**Assignment**. Go through the lines below and tally each one holding "width". Write only the total.
○ ○ ○
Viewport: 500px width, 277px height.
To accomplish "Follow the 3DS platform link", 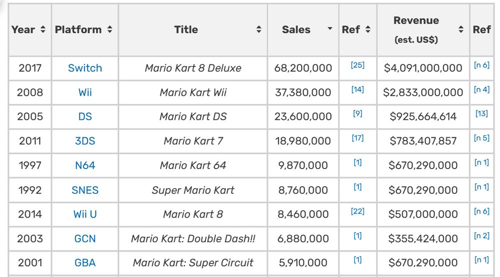I will point(85,141).
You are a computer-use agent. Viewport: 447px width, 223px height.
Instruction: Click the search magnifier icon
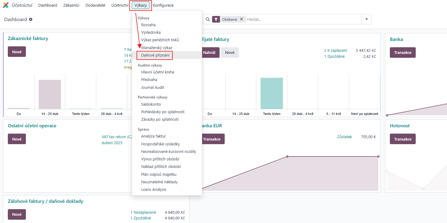[x=208, y=19]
○ ○ ○
**Result of this exercise**. 2